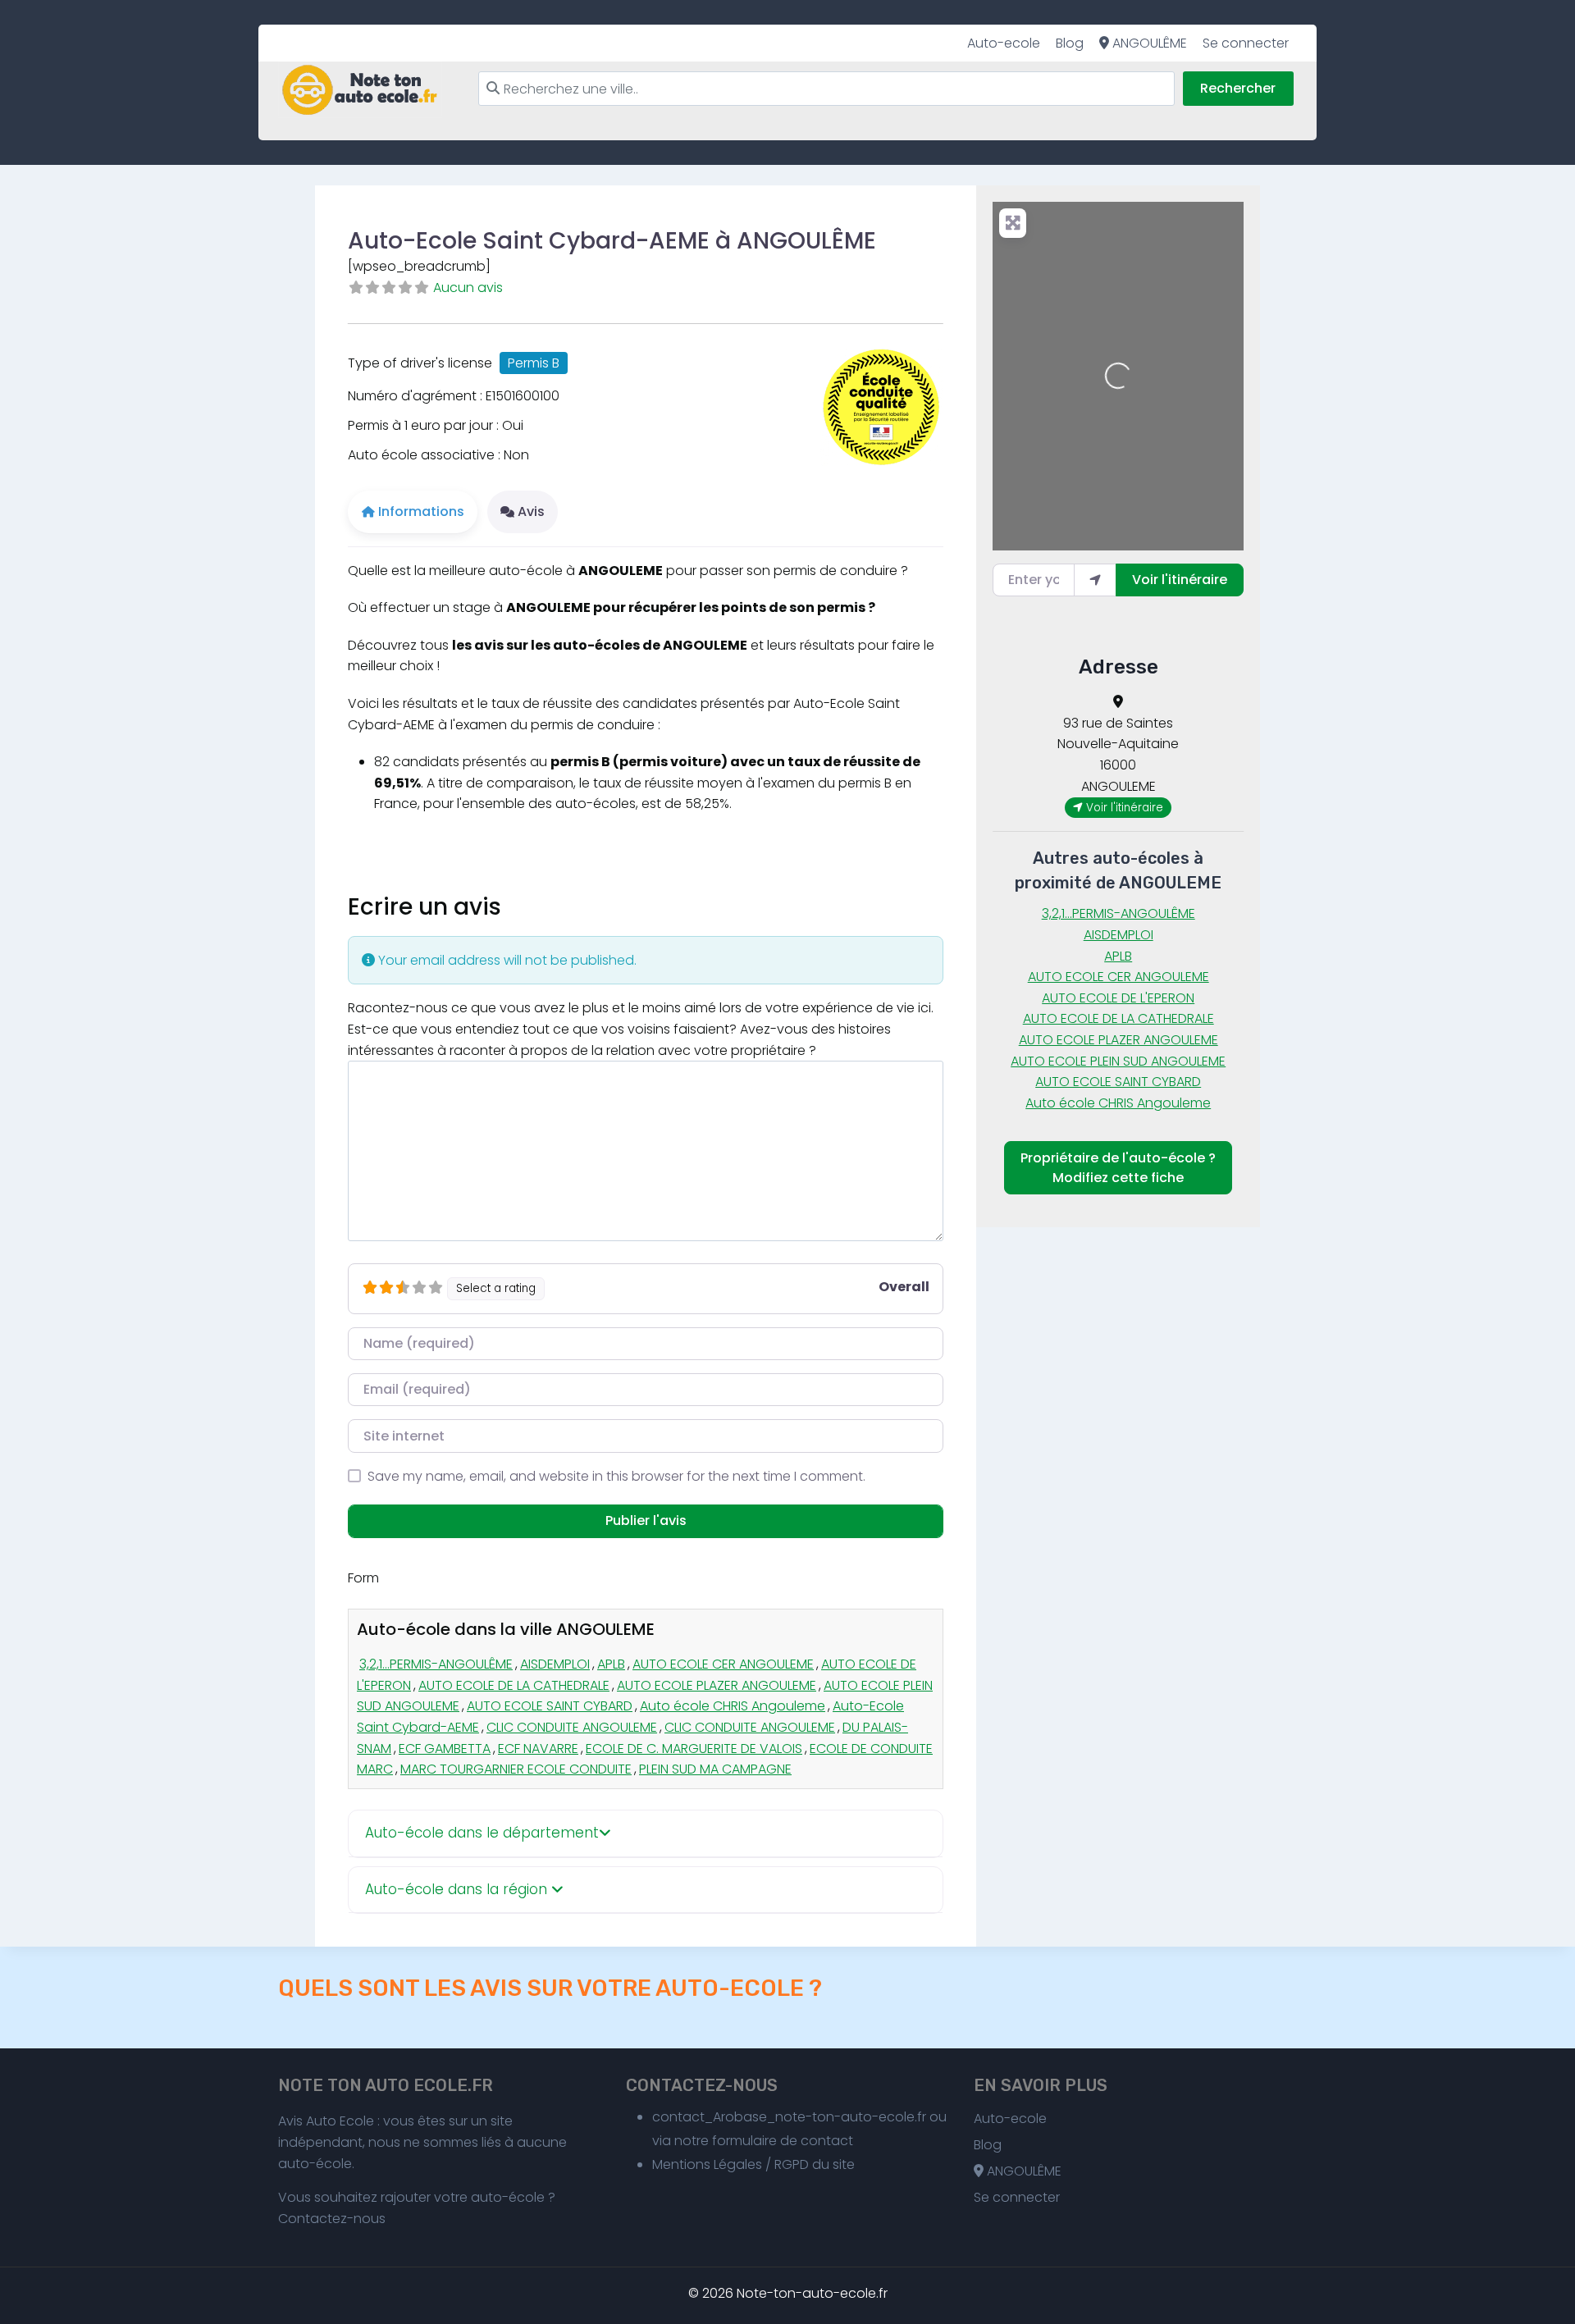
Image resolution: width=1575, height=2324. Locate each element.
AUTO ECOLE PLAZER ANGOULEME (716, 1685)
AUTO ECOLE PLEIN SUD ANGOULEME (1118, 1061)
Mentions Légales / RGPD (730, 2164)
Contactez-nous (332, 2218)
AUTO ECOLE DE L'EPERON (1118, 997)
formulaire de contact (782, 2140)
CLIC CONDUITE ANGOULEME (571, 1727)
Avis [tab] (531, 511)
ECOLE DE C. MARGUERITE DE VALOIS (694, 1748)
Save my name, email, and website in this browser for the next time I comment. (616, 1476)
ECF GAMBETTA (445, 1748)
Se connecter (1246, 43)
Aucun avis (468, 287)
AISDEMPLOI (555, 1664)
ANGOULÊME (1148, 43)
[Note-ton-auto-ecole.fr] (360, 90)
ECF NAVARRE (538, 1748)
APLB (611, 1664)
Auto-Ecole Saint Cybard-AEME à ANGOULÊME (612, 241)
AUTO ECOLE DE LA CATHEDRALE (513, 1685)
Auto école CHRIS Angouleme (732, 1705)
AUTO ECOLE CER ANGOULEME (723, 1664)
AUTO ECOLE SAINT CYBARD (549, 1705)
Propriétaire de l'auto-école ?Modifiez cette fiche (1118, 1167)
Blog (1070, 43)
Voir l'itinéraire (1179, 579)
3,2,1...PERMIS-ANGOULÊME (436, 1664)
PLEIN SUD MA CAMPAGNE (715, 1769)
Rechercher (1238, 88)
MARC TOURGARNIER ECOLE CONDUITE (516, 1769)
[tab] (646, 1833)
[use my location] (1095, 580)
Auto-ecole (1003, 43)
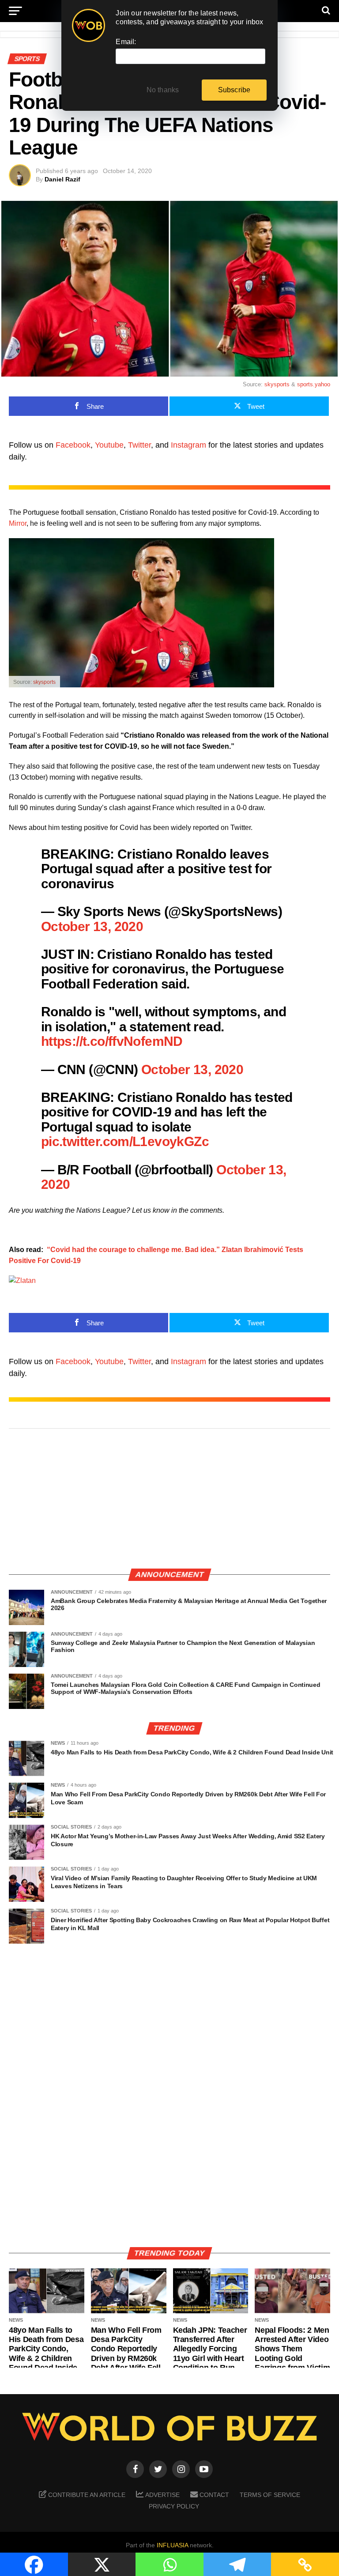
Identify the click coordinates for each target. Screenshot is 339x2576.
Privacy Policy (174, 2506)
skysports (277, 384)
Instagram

● ● ● ● ●

* Work instruction:
A precise copy of each record, with the images removed, should be output.

* Solved problem:
Image resolution: width=1575, height=2324. Locate each element.
AUTO ECOLE PLAZER ANGOULEME (716, 1685)
AUTO ECOLE PLEIN SUD ANGOULEME (1118, 1061)
Mentions Légales / RGPD (730, 2164)
Contactez-nous (332, 2218)
AUTO ECOLE DE L'EPERON (1118, 997)
formulaire de contact (782, 2140)
CLIC CONDUITE ANGOULEME (571, 1727)
Avis [tab] (531, 511)
ECOLE DE C. MARGUERITE DE VALOIS (694, 1748)
Save my name, email, and website in this browser for the next time I comment. (616, 1476)
ECF GAMBETTA (445, 1748)
Se connecter (1246, 43)
Aucun avis (468, 287)
AISDEMPLOI (555, 1664)
ANGOULÊME (1148, 43)
[Note-ton-auto-ecole.fr] (360, 90)
ECF NAVARRE (538, 1748)
APLB (611, 1664)
Auto-Ecole Saint Cybard-AEME à ANGOULÊME (612, 241)
AUTO ECOLE DE LA CATHEDRALE (513, 1685)
Auto école CHRIS Angouleme (732, 1705)
AUTO ECOLE CER ANGOULEME (723, 1664)
AUTO ECOLE SAINT CYBARD (549, 1705)
Propriétaire de l'auto-école ?Modifiez cette fiche (1118, 1167)
Blog (1070, 43)
Voir l'itinéraire (1179, 579)
3,2,1...PERMIS-ANGOULÊME (436, 1664)
PLEIN SUD MA CAMPAGNE (715, 1769)
Rechercher (1238, 88)
MARC TOURGARNIER ECOLE CONDUITE (516, 1769)
[tab] (646, 1833)
[use my location] (1095, 580)
Auto-ecole (1003, 43)
Identify the click coordinates for each target. Screenshot is 339x2576.
Privacy Policy (174, 2506)
skysports (277, 384)
Instagram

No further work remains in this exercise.